The man is a gorgeous sexy BEAST!! I just want to eat him up!!

Tuesday, April 3, 2012

Feeling the urge....

Hi Stephen, okay, who's the kid??  You had people all over the place online today going ballistic that this might be your grandson....(I firmly believe he looks NOTHING LIKE YOU at all, so I'm thinkin' he's just some random kid).  Now, the URGE I'm feeling is, SMACKING that kid upside the head, because he probably turned to his mom and said, "Uhhh, who was that OLD guy anyway?"  I mean, his face kinda looks like, "Uhhh...yeah...I don't know who this dude is, but okay, I'll fake a smile anyway."


Ya know, Stephen, when I met you in 1994, during FTLOSM, I asked if I could have my photo taken with you.  And back THEN, you told me "No pictures please, I don't want the Enquirer to get hold of them with some crazy headlines." AS IF I WOULD READ SUCH FILTH.  I was slightly offended by that remark, Sir.  WHO READS THAT TRIPE?!!  I mean, sure, hey, maybe it actually happened to you at some point, but it wouldn't happen with ME.  For cripes' sake, man, I was an ENGLISH MAJOR in college, I have a respect for REAL journalism, (which is rare nowadays), and Walter Cronkite was a hero of mine, along with Edward R. Murrow.  But okay, you couldn't have known that, so I'm gonna let it go THIS TIME bucko.  Don't let it happen again.  Next time our paths cross, (and they will), I'm gonna bite your face off if you don't let me snap a photo of you and I together.  So nyahhh.

This poor kid's gonna have MAN BOOBS before he reaches puberty. Kinda sad.

Anyway, in other news...

I have decided that I'm going to melt down my stupid assed sewing machine and make a dildo out of it.

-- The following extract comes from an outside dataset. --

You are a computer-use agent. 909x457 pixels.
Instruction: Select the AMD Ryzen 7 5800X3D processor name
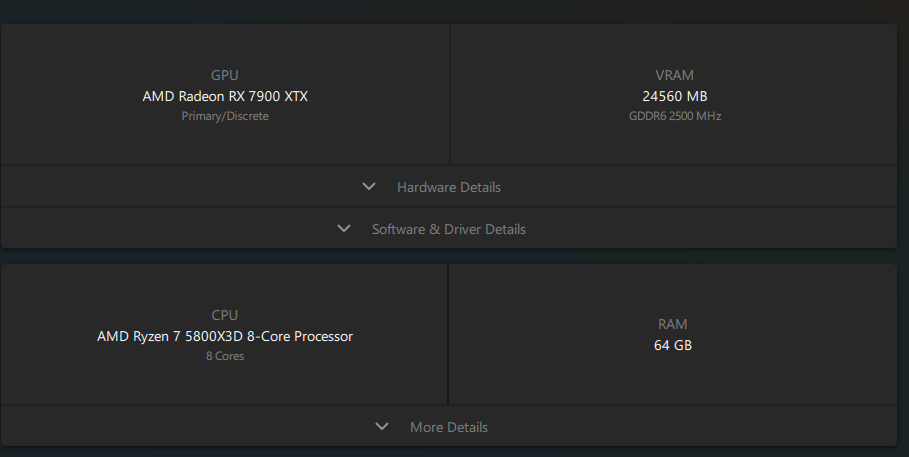point(225,336)
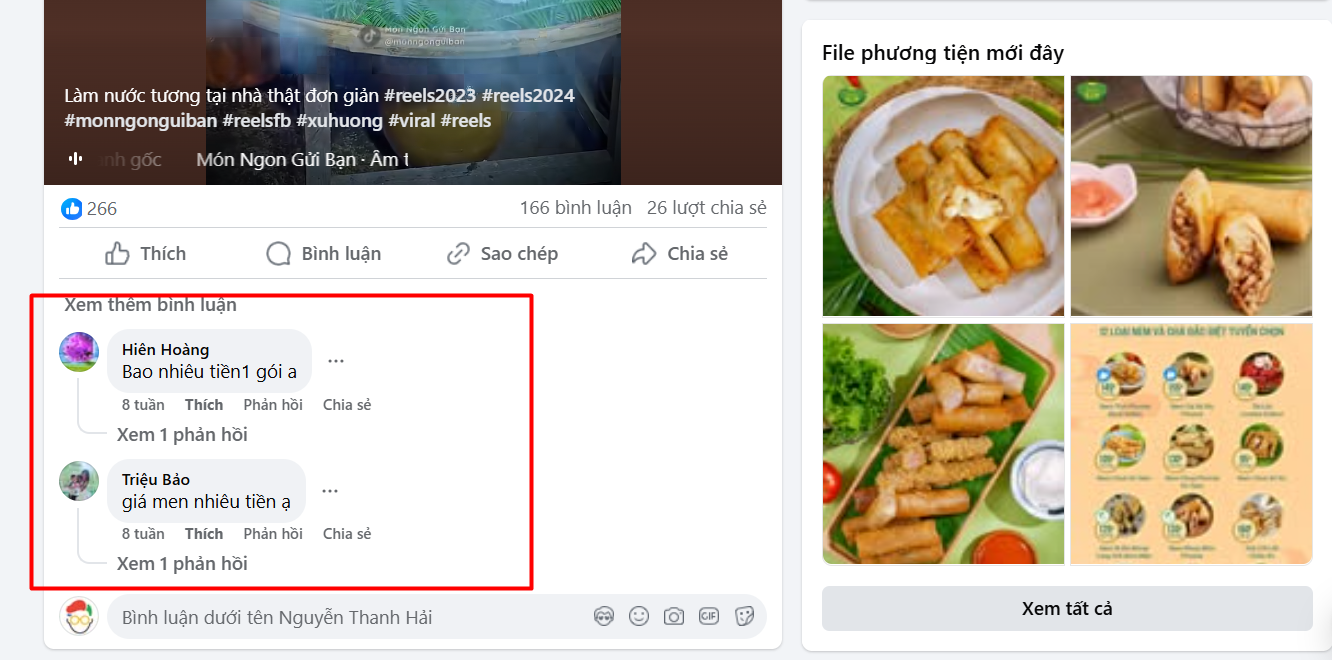Expand Xem thêm bình luận

click(151, 305)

I mean, why not, I should have SOME fun with that stupid thing.  I can't seem to figure out the goddamned machine for the LIFE of me, and I spent all afternoon TRYING to get it re-threaded, I have a BOOKLET, I have INSTRUCTIONS, I have PICTURES of how to do it...and I also took TWO BEGINNERS SEWING CLASSES.  However, apparently I am just NOT the Donna Reed type, and I can't make sense out of it AT ALL.  I actually sat there CRYING I was so frustrated.  I have TWENTY pillowcases to sew, and I can't thread a sewing machine.  It's just totally pathetic, and it makes me mad.

Same thing with fishing.  I like to go fishing, sitting in a boat for hours, enjoying the sunshine, the quiet, the peacefulness, and catching a few big fish too....but I cannot put a worm on the damned hook.  I can't even take the damned fish OFF the hook either, I'm sickened by it, and I got teased all the time because of it.  I just can't bring myself to harm that poor little worm.  I could DIG for worms, I could put them in a coffee can, I could take them out in the boat, but then I would just SIT THERE, staring at it, feeling horrible that I would have to IMPALE the poor thing, hearing it's tiny scream in my imagination, and then DROWN the poor little guy in hopes of catching and KILLING another creature, just for sport. It just seemed morally wrong to me, and made me sick to my stomach.  I'm a stupid girly-girl pain in the ass.

Ah well, I guess this is the degeneration of my brain happening, they TOLD me when I hit my 40's, I should expect it...until now, I thought maybe I was doing just fine avoiding it....but nooooooo, now I know that my brain has officially turned into oatmeal.  I blame it on t.v. and all the stupid shit that I've watched on it over the years.  South Park mostly, yeah, that show definitely warped my brain. DAMMIT KENNY!!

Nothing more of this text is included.